# [Work to complete]
The lines from the start of the data through the line with "Task: Select the Sharpen" are to be returned verbatim; all later lines are to be omitted.

· · · · ·

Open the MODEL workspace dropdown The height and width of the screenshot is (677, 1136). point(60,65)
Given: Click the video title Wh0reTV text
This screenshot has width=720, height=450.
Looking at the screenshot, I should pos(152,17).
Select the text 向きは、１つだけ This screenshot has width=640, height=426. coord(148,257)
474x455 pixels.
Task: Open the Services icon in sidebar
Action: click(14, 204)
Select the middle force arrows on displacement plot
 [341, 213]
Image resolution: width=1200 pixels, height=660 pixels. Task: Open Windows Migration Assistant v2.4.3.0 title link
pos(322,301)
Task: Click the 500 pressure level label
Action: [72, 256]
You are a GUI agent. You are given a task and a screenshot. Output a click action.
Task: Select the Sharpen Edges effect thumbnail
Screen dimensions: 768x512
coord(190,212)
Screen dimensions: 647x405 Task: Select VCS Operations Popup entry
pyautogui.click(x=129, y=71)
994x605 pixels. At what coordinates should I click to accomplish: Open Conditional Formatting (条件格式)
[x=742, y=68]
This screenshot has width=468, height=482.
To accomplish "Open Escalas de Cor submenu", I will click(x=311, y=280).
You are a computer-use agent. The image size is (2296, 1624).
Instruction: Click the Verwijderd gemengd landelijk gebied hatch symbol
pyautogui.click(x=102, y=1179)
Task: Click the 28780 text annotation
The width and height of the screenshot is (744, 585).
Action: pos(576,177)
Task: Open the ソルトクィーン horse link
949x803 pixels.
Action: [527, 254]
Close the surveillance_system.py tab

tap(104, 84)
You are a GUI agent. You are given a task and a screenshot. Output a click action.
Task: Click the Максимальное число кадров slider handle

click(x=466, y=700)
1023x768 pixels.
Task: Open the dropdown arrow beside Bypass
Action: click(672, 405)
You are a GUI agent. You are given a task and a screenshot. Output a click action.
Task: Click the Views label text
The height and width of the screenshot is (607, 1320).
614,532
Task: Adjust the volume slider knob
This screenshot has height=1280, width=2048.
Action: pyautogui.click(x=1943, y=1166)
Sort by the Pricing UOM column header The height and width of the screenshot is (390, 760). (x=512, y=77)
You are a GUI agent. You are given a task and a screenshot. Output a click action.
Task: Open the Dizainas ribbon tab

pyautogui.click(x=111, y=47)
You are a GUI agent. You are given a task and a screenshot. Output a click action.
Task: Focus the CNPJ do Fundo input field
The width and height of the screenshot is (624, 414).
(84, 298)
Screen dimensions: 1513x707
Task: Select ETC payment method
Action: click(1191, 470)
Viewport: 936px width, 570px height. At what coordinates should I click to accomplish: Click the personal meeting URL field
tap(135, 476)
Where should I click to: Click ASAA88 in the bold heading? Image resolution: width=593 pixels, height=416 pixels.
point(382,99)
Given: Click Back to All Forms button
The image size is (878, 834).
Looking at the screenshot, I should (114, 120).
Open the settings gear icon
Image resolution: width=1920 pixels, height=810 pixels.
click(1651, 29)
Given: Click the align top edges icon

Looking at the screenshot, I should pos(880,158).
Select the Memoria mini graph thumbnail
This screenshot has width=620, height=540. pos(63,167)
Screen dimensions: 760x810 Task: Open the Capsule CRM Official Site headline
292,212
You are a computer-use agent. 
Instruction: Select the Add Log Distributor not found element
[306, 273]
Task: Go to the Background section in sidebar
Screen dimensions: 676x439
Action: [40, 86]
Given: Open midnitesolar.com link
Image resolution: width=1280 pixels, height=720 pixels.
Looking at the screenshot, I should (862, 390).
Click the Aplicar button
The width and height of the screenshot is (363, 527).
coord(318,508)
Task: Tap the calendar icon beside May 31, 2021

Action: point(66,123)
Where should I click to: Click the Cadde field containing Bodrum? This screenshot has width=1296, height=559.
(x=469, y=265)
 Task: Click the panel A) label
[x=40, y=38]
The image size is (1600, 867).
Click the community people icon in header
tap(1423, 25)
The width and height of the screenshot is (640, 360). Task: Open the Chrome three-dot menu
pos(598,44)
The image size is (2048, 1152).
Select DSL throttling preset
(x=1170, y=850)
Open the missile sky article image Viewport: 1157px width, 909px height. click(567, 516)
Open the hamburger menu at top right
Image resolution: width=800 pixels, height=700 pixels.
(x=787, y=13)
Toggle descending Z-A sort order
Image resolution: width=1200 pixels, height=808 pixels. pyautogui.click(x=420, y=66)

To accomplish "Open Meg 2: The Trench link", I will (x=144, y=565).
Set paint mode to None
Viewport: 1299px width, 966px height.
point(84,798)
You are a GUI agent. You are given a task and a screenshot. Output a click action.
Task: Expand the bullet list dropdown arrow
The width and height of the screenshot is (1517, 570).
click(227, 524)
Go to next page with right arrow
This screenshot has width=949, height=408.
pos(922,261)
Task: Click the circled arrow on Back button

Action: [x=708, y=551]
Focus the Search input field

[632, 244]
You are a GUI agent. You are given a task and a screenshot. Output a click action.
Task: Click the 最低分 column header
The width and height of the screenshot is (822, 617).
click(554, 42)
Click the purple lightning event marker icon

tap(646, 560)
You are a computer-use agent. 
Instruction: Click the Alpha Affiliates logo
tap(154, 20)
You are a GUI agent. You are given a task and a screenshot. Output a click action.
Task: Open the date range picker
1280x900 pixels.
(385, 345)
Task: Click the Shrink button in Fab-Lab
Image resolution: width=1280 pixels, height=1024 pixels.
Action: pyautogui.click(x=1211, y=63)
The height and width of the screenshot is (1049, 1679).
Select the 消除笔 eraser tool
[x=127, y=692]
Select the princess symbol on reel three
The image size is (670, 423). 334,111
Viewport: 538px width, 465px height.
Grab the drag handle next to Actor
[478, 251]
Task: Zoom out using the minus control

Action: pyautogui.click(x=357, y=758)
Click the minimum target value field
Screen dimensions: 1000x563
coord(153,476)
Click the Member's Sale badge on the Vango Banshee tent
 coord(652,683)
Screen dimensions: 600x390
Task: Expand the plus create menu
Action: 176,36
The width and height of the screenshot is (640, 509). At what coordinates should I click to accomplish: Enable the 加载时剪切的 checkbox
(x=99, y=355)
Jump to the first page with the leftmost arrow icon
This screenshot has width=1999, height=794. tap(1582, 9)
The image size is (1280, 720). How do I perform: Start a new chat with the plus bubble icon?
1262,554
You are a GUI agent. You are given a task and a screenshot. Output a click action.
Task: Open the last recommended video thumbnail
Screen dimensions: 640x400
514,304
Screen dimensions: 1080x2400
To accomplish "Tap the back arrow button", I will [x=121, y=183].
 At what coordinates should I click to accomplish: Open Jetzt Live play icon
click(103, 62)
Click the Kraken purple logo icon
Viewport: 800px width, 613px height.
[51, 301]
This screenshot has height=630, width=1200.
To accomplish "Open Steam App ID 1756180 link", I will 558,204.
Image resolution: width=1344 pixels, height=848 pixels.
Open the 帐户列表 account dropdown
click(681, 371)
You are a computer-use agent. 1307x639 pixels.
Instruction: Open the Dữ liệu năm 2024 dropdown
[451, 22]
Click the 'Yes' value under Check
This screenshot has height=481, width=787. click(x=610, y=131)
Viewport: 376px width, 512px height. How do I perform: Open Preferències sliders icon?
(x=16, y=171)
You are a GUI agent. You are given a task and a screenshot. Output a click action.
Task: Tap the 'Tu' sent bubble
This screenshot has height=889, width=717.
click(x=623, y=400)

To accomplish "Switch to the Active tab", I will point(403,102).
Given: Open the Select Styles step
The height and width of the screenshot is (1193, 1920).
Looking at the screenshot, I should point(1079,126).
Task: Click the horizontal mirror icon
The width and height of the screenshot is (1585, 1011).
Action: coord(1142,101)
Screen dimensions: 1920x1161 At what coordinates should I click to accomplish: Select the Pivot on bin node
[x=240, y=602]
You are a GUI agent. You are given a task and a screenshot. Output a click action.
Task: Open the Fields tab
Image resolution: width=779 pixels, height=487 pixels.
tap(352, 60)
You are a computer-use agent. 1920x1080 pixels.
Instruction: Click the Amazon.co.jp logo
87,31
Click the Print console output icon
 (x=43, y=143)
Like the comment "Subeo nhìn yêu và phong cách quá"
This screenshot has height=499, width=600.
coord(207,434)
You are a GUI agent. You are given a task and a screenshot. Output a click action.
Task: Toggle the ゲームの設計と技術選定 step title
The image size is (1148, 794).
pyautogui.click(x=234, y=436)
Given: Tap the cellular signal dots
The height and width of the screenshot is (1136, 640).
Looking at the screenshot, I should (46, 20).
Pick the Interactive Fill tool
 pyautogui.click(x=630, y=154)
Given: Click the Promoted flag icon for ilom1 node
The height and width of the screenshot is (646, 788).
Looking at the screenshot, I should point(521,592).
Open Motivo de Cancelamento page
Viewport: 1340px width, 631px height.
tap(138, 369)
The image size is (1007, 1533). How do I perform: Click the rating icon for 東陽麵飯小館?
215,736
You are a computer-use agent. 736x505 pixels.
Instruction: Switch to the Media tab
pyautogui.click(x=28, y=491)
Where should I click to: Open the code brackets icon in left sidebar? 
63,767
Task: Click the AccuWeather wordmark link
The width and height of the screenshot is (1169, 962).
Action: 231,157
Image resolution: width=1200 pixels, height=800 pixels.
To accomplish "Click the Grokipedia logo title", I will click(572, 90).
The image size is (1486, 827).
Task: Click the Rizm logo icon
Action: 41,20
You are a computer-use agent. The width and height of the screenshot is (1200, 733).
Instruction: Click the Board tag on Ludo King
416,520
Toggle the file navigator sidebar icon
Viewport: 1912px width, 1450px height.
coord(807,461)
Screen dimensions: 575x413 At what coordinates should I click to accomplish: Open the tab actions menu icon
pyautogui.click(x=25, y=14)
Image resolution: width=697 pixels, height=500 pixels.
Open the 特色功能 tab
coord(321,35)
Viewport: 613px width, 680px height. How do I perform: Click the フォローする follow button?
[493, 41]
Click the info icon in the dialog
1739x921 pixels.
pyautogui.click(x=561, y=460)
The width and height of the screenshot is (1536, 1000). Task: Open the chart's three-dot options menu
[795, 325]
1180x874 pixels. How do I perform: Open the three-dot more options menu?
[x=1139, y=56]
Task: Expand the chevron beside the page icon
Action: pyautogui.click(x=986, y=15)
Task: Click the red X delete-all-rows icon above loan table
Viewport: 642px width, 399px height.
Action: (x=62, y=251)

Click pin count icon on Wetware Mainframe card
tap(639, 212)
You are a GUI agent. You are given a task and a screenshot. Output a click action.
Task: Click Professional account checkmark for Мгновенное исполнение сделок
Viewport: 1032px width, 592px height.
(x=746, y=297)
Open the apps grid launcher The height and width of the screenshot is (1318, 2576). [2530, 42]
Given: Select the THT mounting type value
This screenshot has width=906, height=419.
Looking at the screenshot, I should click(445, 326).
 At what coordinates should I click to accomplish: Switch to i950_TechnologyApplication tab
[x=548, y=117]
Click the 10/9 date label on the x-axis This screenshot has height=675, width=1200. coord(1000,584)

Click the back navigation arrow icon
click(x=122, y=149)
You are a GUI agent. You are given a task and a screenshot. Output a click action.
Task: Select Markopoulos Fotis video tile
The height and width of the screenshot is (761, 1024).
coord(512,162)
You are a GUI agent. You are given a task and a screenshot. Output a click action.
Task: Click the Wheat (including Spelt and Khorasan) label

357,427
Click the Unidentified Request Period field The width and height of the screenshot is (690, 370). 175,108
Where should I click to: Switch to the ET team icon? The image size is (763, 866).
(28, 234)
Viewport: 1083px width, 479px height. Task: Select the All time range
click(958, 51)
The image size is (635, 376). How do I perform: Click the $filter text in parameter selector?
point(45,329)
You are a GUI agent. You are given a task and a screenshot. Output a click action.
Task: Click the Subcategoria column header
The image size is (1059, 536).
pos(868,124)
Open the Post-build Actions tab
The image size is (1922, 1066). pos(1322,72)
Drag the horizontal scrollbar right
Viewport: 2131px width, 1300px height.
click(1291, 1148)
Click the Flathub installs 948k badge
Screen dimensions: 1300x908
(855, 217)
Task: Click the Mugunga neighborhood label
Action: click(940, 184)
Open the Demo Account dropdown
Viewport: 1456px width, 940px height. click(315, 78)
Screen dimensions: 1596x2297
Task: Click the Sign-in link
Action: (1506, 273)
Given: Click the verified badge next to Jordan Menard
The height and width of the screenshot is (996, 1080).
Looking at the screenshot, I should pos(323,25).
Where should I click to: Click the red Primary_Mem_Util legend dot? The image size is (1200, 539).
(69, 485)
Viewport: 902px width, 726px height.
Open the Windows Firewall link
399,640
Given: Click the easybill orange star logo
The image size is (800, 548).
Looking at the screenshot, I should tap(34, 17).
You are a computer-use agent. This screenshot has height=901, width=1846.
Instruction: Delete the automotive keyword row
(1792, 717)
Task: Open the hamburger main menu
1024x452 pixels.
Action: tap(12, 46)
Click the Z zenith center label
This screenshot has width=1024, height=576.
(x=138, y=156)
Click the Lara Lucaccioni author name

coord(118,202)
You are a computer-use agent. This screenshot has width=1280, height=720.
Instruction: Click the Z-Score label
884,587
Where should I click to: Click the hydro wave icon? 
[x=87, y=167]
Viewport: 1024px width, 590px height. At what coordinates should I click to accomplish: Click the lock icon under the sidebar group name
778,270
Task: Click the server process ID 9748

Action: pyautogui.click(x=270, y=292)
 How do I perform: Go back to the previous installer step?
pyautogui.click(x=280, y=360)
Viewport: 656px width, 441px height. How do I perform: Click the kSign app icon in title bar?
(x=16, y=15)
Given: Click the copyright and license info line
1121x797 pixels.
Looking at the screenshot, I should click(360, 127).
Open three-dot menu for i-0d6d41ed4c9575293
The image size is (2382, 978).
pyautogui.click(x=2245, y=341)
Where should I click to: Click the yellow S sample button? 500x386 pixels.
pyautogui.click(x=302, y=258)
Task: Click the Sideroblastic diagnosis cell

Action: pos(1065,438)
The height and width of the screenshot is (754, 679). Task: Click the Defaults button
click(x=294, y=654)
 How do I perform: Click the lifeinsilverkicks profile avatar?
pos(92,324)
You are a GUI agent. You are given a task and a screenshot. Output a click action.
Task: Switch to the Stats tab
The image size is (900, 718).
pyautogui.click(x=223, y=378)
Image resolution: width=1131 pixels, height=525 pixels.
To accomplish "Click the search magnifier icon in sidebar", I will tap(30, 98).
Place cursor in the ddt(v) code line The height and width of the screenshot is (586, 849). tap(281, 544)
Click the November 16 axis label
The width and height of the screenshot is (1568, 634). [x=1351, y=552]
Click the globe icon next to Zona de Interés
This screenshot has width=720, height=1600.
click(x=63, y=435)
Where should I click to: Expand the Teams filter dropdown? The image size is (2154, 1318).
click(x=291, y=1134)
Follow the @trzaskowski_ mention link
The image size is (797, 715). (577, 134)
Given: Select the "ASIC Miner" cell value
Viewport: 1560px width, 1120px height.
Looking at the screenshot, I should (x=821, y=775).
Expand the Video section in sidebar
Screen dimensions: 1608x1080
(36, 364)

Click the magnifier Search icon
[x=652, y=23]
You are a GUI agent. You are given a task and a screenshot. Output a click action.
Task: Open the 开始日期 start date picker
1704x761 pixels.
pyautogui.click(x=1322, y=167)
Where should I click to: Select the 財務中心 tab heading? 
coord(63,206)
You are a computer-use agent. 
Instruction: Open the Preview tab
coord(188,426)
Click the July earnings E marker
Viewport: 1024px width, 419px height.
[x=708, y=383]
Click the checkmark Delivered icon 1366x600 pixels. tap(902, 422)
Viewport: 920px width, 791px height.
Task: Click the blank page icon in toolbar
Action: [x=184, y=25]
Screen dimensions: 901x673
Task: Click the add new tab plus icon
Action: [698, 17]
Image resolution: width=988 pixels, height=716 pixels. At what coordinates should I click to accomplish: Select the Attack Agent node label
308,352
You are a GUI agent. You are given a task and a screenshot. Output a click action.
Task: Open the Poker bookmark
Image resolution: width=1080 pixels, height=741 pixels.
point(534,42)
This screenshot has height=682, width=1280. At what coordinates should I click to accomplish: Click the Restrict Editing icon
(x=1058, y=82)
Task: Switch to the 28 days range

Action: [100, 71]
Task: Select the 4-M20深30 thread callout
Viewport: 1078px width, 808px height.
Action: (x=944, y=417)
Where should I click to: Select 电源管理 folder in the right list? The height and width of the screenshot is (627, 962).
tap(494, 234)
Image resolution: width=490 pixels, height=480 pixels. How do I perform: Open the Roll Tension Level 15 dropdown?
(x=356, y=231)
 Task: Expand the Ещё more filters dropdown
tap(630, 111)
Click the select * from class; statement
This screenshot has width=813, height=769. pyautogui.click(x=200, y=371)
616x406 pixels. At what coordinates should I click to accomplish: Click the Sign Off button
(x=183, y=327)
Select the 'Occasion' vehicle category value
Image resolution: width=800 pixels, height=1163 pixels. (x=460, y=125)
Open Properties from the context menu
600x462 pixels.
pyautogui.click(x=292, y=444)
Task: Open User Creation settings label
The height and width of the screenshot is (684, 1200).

· · · · ·

# [The completed task]
Open the MODEL workspace dropdown The height and width of the screenshot is (677, 1136). point(60,65)
Given: Click the video title Wh0reTV text
This screenshot has width=720, height=450.
Looking at the screenshot, I should pos(152,17).
Select the text 向きは、１つだけ This screenshot has width=640, height=426. coord(148,257)
474x455 pixels.
Task: Open the Services icon in sidebar
Action: click(14, 204)
Select the middle force arrows on displacement plot
 [341, 213]
Image resolution: width=1200 pixels, height=660 pixels. Task: Open Windows Migration Assistant v2.4.3.0 title link
pos(322,301)
Task: Click the 500 pressure level label
Action: [72, 256]
You are a GUI agent. You are given a task and a screenshot. Output a click action.
Task: Select the Sharpen Edges effect thumbnail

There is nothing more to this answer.